======== Extracted material
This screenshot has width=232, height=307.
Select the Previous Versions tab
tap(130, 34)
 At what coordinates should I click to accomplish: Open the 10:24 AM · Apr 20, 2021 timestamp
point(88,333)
================
■ **Work instruction**: The full listing is to be restated word for word.

■ **Worked solution**:
This screenshot has width=232, height=307.
Select the Previous Versions tab
tap(130, 34)
 At what coordinates should I click to accomplish: Open the 10:24 AM · Apr 20, 2021 timestamp
point(88,333)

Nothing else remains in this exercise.